- Genre: Talk show
- Presented by: Robert Irvine
- Country of origin: United States
- Original language: English
- No. of seasons: 2
- No. of episodes: 181

Production
- Production locations: The Burbank Studios, Burbank, California
- Running time: 60 minutes
- Production companies: Irwin Entertainment Tribune Studios Robert Irvine Productions

Original release
- Network: The CW
- Release: September 12, 2016 – May 24, 2018

= The Robert Irvine Show =

American tabloid talk show (2016–2018)

The Robert Irvine Show is an American daytime talk show hosted by Robert Irvine and produced by Tribune Studios and Irwin Entertainment. The show premiered on The CW on September 12, 2016, as part of their late afternoon timeslot, and replaced Bill Cunningham's self-titled show after his television retirement. Like Cunningham, along with Irvine's Food Network series Restaurant: Impossible, it featured Irvine in the traditional conflict-resolution talk format trying to work out problems between subjects who came on the series.

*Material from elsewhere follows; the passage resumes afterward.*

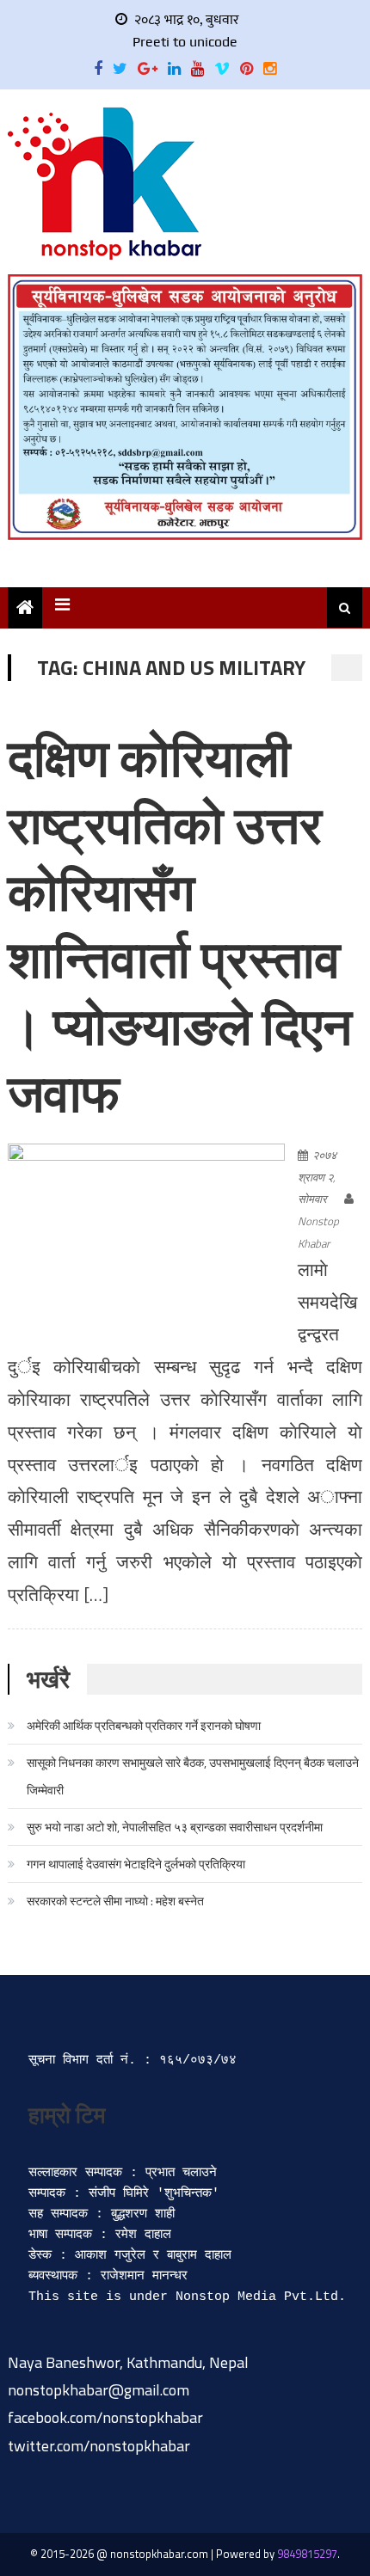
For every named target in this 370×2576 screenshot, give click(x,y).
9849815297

Until the start of its second season in September 2017, it was the final program distributed by the American Big Five over-the-air networks to still be produced in standard definition, albeit in a widescreen format.

The show ceased production after its second season due to low ratings, with the final episode airing May 24, 2018 (a clip show one day later was the final regular episode), with repeats ending September 7. It was replaced by encore and unaired original episodes of Jerry Springer under an arrangement with Tribune Media and NBCUniversal Television Distribution.